Анатолий Чубайс: Мне кажется, что реформа Кудрина — как я ее, по крайней мере, понимаю — это вещь, которая имеет гораздо более широкий набор принципиальных следствий, чем только источник средств для цифровизации. Реформа Кудрина должна вернуть частной собственности тот статус, который есть в Конституции. Как мы понимаем, она сегодня у нас не вполне частная и не вполне собственность. И в этом смысле это означает фундаментальную мотивацию на увеличение доходности, то есть снижение затрат в любом бизнесе. А что такое снижение затрат? Это «интернет вещей», это аддитивные технологии, это цифровизация и все остальное, вместе взятое. Фундаментальная мотивация — в эту сторону.
Сегодня бизнесмены, конкурирующие за то, чтобы отбиться от очередного наезда силовиков — это обычная реальность. А бизнесмены, конкурирующие за то, чтобы создать новый продукт и им победить на рынке — это какая-то экзотика.
Дмитрий Бутрин: А вы не ожидаете, что, победив силовиков, мы столкнемся с тем же, с чем, допустим, значительная часть американского общества сталкивается сейчас? Выяснится, что российское население в общем и целом выбирает от социал-демократии до социализма, и со статусом частной собственности все становится снова довольно проблемно?

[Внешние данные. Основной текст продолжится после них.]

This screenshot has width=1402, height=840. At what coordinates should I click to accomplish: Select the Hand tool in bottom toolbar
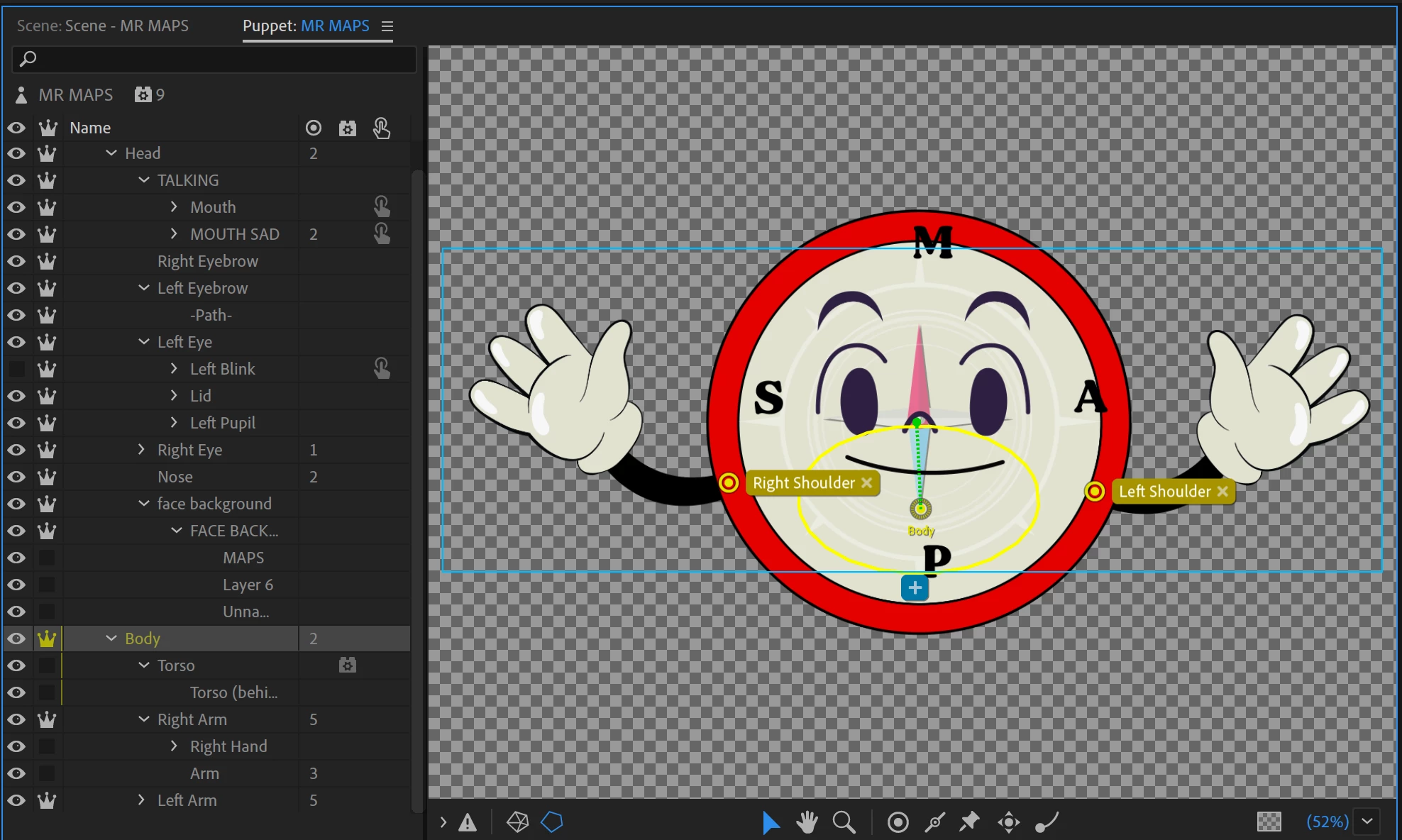coord(807,822)
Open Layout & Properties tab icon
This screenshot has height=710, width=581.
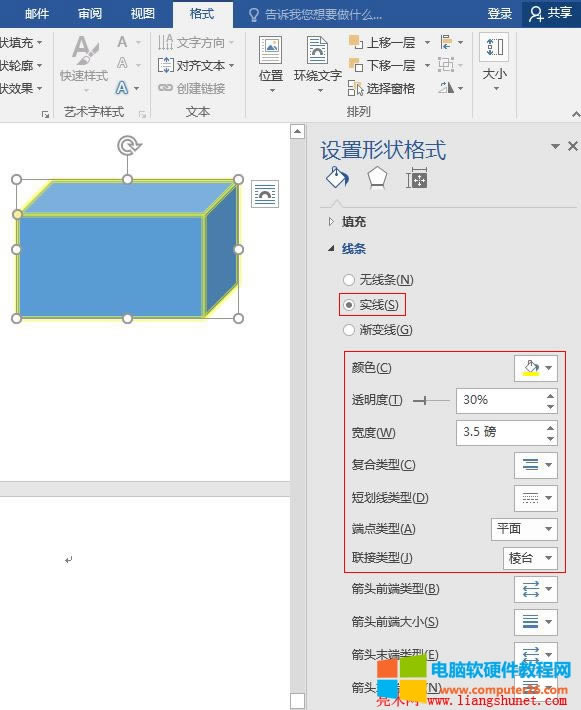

Анатолий Чубайс: Начнем с того, что побеждать силовиков не надо. Это вот изначальная постановка очень ошибочная. Я не представляю себе государства без силовиков. Поскольку я имел отношение к государственной деятельности, скажу, что в самом демократическом государстве силовики — это важнейшая часть государственного устройства.

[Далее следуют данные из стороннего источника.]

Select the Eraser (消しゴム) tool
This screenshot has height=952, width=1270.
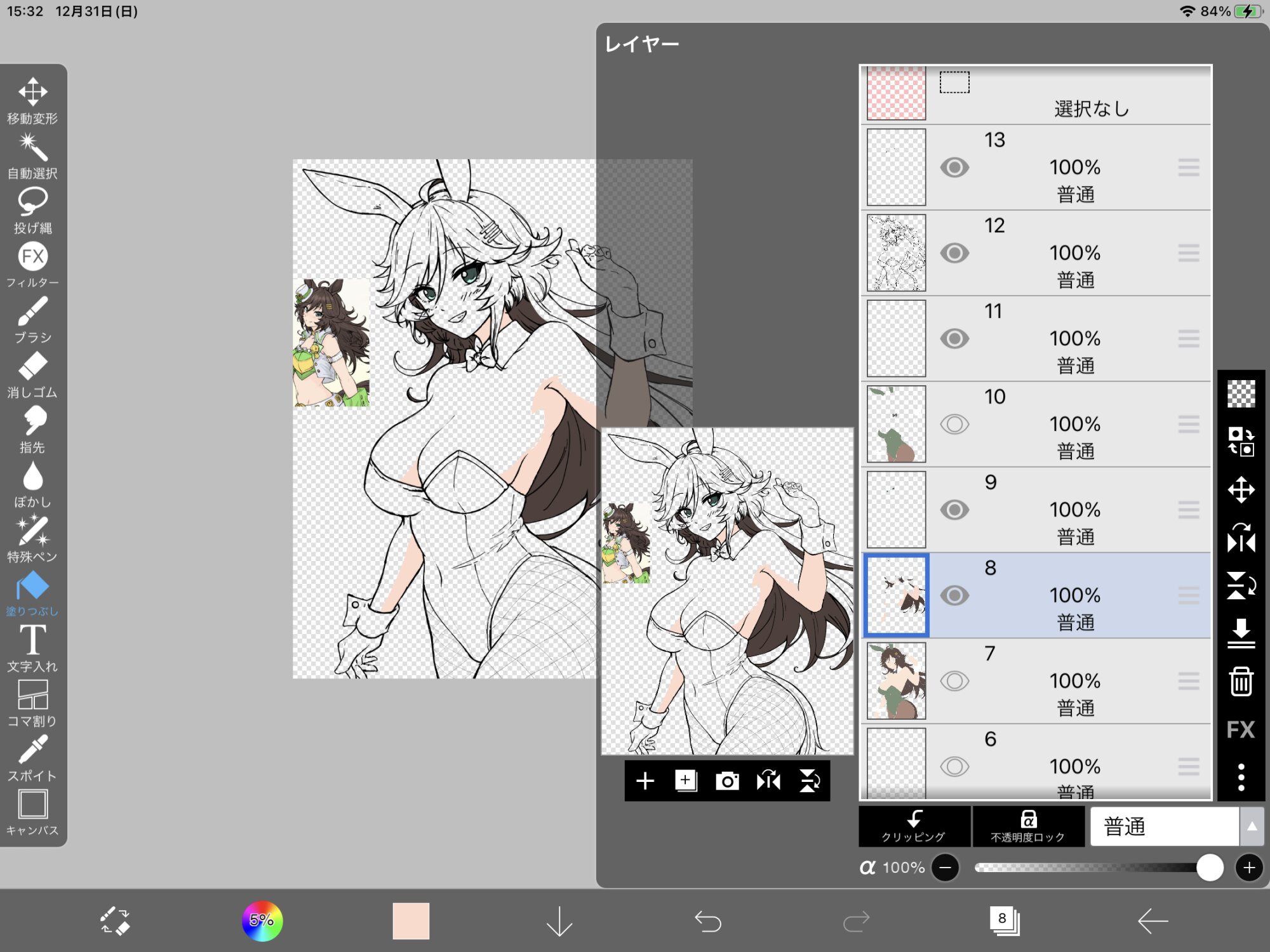(32, 374)
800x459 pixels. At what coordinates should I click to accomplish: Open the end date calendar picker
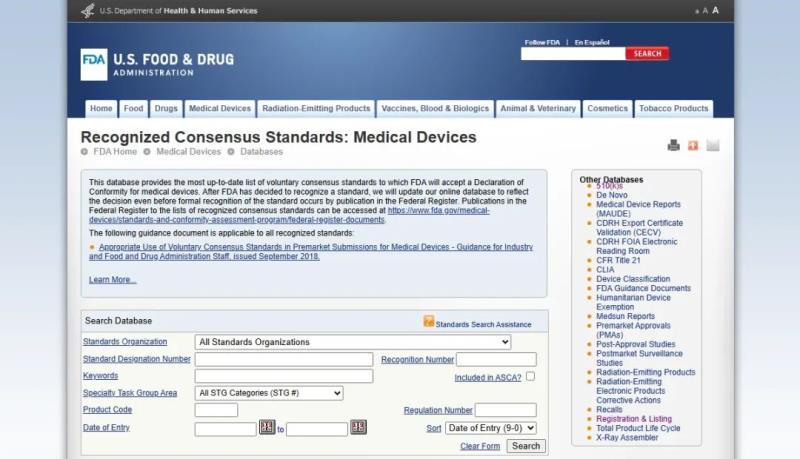tap(358, 428)
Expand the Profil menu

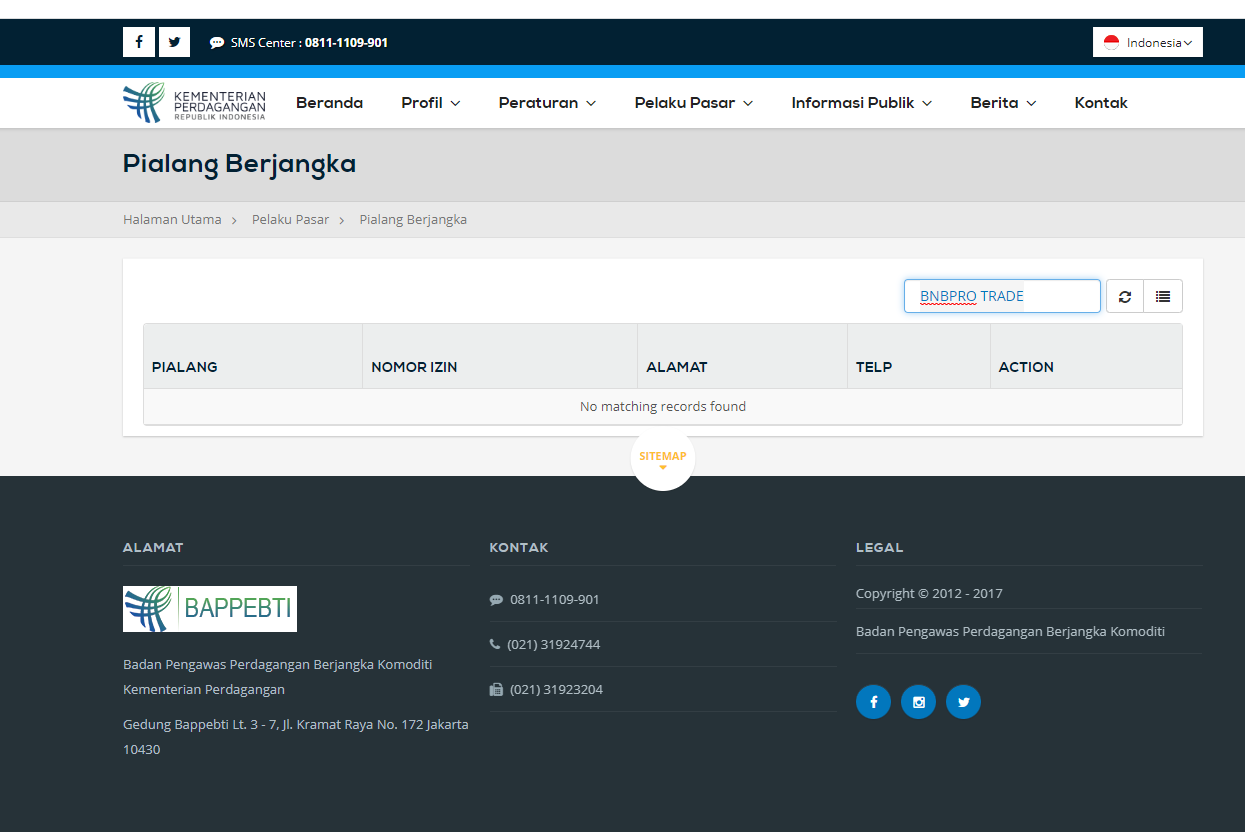pos(430,103)
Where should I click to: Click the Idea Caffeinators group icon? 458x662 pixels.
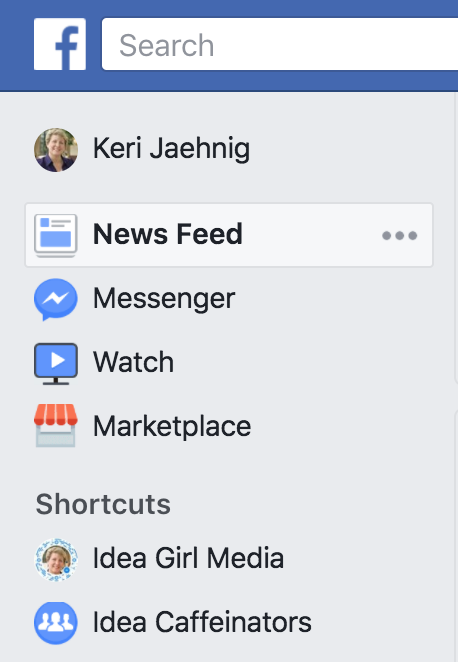tap(56, 623)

Станислав Кучер: Понятно, что в данном случае имеется в виду не отсутствие полиции и спецслужб, а контроля соответствующей группы людей над соответствующими государственными ресурсами.

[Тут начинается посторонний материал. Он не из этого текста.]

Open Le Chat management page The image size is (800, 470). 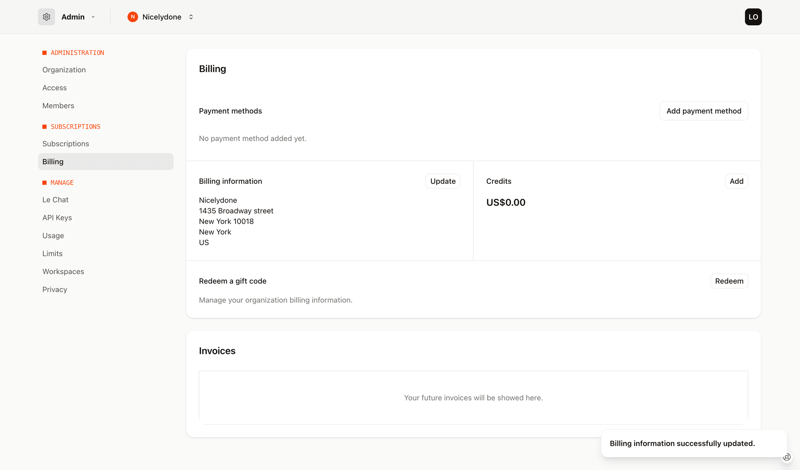(55, 200)
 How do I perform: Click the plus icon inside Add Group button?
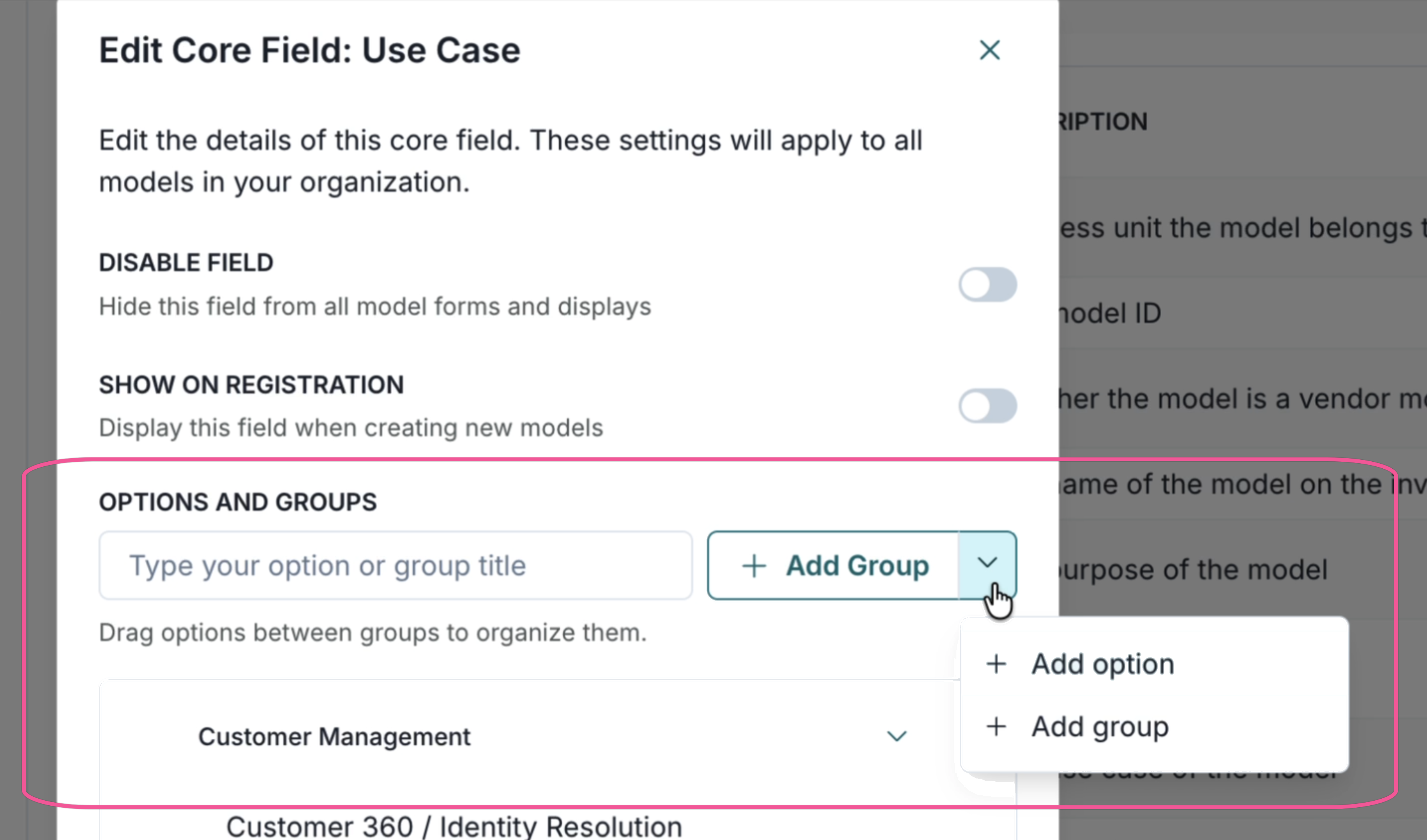(x=754, y=566)
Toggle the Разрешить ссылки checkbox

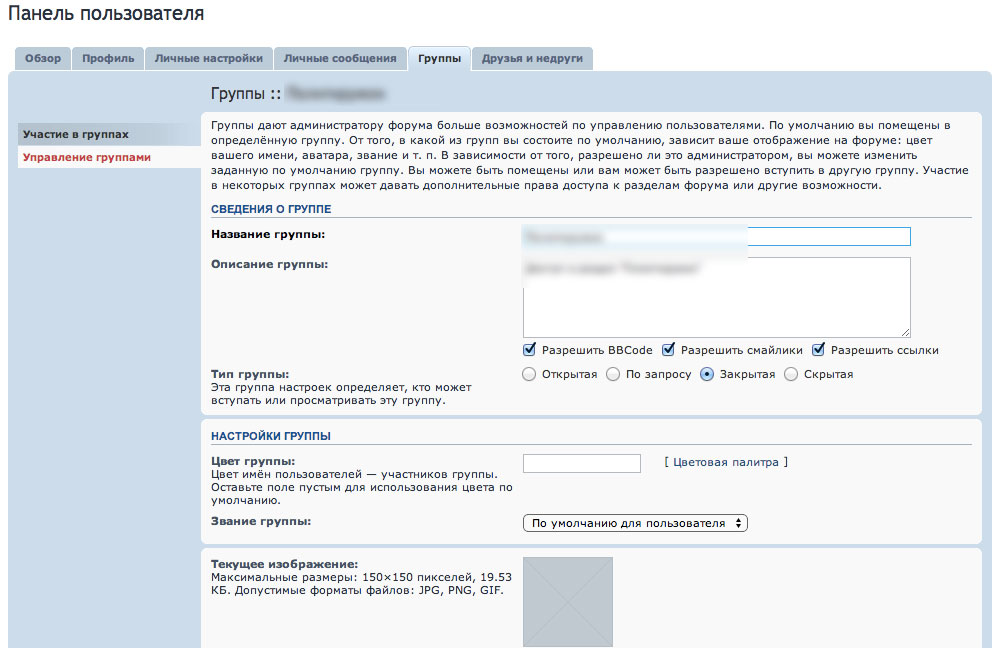click(x=819, y=350)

Дмитрий Бутрин: То есть силовики, которые занимаются не свойственной им деятельностью.
Анатолий Чубайс: Но вы же тут спрашиваете не об этом, вы спрашиваете о фундаментальных политических предпочтениях российского народа. Отвечаю: в моем понимании, в России существует три идеологии. Последние 25 лет нашей истории это доказали.
Идеология номер один — левая, от коммунистической до социалистической. Идеология номер два — националистическая, прошедшая колоссальный путь за последние 25 лет от абсолютно маргинальной, позорной, неприемлемой и дикой до части действующей политической системы. Кстати говоря, этот же путь эта же идеология прошла в Европе. Это отдельная большая тема. 20 лет назад в Австрии победил Йорг Хайдер на выборах, в результате Австрия получила санкции Евросоюза. На сегодняшний день националисты входят в правительство Финляндии, Дании, Швеции, Австрии — большинства европейских стран. Это явление должно быть переоценено нашей политической элитой вообще с других позиций. Это отдельный большой разговор, уйдем в сторону. Третья идеология называется «либерализм».
В разные моменты времени отдельные из этих идеологий были у власти или в оппозиции. Правда, коммунисты обычно предпочитают, придя к власти, сажать своих противников, мы этим не занимались. Но, если говорить всерьез, не в режиме политической полемики, то мне представляется, что у этих трех идеологий почти всегда по крупномасштабным значимым вопросам две — «за», а одна — «против». Например, частная собственность. Либералы — «за», националисты многие — «за», левые — скорее «против». Ну и так далее – миграция, например. Иными словами, страна наша сконструирована так, что в ней всегда будут вот эти три течения. Повторю еще раз: у власти или не у власти, в оппозиции или не в оппозиции. Коммунисты есть — это реальная идеология, за которой стоят десятки миллионов людей.
В некотором смысле — как это ни странно прозвучит из моих уст — стратегическим вопросом выживания страны является способность представителей этих трех идеологий решать свои противоречия в режиме не расстрела, а диалога. Иногда получалось, иногда не получалось за последние 25 лет. Очень хочется надеяться, что получится.
Сейчас накопленный объем недореформирования таков, что и с точки зрения либерала, и с точки зрения страны, шаг к реформе абсолютно необходим. Иначе мы попадаем в третий мир.
Станислав Кучер: Самое главное — научиться разговаривать.